Rupp v. United Security Bank (In Re Kunz)

489 F.3d 1072, 2007 U.S. App. LEXIS 12943, 48 Bankr. Ct. Dec. (CRR) 103, 2007 WL 1600429
CourtCourt of Appeals for the Tenth Circuit
DecidedJune 5, 2007
Docket06-4014
StatusPublished
Cited by42 cases

This text of 489 F.3d 1072 (Rupp v. United Security Bank (In Re Kunz)) is published on Counsel Stack Legal Research, covering Court of Appeals for the Tenth Circuit primary law.
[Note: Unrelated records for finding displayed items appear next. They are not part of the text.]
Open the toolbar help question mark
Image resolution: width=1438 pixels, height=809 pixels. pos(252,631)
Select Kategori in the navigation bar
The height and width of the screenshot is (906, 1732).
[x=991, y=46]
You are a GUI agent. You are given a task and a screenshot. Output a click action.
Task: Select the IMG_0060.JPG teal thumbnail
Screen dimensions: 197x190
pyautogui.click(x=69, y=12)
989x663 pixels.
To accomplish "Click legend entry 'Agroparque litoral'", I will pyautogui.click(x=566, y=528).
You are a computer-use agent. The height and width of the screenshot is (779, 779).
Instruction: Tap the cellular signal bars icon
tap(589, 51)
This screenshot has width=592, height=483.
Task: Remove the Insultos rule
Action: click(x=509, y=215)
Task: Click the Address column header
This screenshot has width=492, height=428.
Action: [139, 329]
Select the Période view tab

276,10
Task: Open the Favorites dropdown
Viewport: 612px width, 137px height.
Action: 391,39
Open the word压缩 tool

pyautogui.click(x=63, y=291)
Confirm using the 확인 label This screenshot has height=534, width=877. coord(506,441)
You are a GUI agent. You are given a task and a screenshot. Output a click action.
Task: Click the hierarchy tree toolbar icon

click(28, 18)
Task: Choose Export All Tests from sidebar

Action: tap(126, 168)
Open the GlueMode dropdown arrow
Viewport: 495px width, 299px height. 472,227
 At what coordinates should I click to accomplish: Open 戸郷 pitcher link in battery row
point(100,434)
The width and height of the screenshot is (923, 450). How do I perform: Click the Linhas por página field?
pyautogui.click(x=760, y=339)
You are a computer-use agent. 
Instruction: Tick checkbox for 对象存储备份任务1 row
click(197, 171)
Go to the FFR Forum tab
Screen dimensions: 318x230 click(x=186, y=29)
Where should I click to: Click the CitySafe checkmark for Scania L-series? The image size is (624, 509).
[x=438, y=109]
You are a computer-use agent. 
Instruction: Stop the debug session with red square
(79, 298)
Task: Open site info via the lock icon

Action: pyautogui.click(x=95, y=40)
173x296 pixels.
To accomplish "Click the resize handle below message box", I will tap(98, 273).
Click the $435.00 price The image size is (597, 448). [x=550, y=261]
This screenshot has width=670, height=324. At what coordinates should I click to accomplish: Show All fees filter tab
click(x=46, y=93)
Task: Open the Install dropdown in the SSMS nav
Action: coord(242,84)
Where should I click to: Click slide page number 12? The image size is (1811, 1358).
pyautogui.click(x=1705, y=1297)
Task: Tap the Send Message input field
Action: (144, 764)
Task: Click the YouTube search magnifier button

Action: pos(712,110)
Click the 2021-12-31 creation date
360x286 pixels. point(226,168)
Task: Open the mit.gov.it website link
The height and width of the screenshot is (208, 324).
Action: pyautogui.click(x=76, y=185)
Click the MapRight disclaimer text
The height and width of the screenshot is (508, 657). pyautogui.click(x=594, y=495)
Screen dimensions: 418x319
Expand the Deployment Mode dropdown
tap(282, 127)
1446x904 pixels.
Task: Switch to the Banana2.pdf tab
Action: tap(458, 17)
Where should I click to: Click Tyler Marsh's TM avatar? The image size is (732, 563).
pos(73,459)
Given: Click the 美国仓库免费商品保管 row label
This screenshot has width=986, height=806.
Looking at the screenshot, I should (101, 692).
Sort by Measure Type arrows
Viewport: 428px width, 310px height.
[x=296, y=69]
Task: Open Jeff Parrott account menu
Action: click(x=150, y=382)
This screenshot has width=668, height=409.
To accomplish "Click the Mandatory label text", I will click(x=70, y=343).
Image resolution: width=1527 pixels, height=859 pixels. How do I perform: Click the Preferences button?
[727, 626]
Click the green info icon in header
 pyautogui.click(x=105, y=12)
Counsel Stack provides free access to over 12 million legal documents including statutes, case law, regulations, and constitutions.

Bluebook
Rupp v. United Security Bank (In Re Kunz), 489 F.3d 1072, 2007 U.S. App. LEXIS 12943, 48 Bankr. Ct. Dec. (CRR) 103, 2007 WL 1600429 (10th Cir. 2007).

Opinion

HOLLOWAY, Circuit Judge.

This is an appeal from a decision by the Bankruptcy Appellate Panel of the Tenth Circuit (the BAP). 1 Jurisdiction in this court is conferred by 28 U.S.C. § 158(d).

I

One of the purposes of bankruptcy law is to provide fair remedies to creditors *1075 generally, and a corollary of this principle is to prevent, within limits, a debtor from giving preferred treatment to some creditors in derogation of the interests of other, similarly situated creditors. A debtor might be motivated to prefer one creditor or some creditors over his creditors generally for a number of reasons, including personal and business connections. The supervision of the bankruptcy court generally prevents unwarranted preferential treatment. But the law has long recognized and addressed the concern that a debtor could circumvent this policy by making preferential transfers before filing his bankruptcy petition.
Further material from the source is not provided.